When investigating and troubleshooting auto-update behavior, typically the first diagnostic step is to inspect the relevant gconfig settings directly:
# isi_gconfig -t healthcheck
[root] {version:1}
healthcheck_autoupdate.enabled (bool) = true
healthcheck_autoupdate.compliance_update (bool) = false
healthcheck_autoupdate.alerts (bool) = false
healthcheck_autoupdate.max_download_package_time (int) = 600
healthcheck_autoupdate.max_install_package_time (int) = 3600
healthcheck_autoupdate.number_of_failed_upgrades (int) = 0
healthcheck_autoupdate.last_failed_upgrade_package (char*) =
healthcheck_autoupdate.download_directory (char*) = /ifs/data/auto_upgrade_healthcheck/downloads
This outputs all current health check configuration values, including the auto-update flag. Confirm that the value of the auto-update key reflects the intended setting.

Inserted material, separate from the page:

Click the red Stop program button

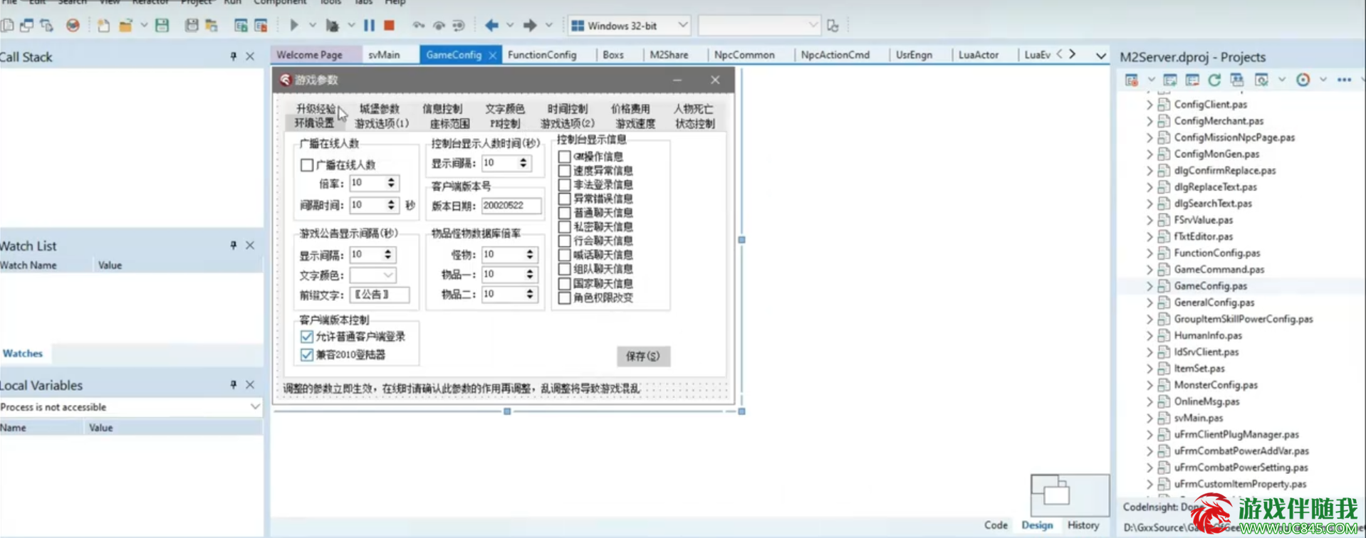[389, 26]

For repair-related issues, a logical first step is to verify that the repair service itself is running:
# isi services –a isi_repair Service 'isi_repair' is enabled.
If the repair service is not active, any attempt to modify auto-update settings will fail. The relevant gconfig settings can be inspected directly, as follows:
# isi_gconfig -t repair
[root] {version:1}
repair.repair_enabled (bool) = true
repair.repair_behavior (char*) = auto
repair.default_repair_time_limit (int) = 600
repair.autoupdate_enabled (bool) = false
repair.alerts (bool) = false
repair.max_download_package_time (int) = 600
repair.max_install_package_time (int) = 3600
repair.number_of_failed_upgrades (int) = 0
repair.last_upgrade_package (char*) =
Additionally, detailed logs from repair update operations are written to the /var/log/isi_repair.log, and provide granular detail on what occurred during a given update attempt. This info includes whether a remote file was found, whether the download completed, and whether installation succeeded.
Similarly, for health check updates, the ‘isi_healthcheck_update’ script writes to /var/log/ isi_healthcheck.log, the contents of which will indicate whether it exited early due to auto-update being disabled, or whether it proceeded to download and install a package.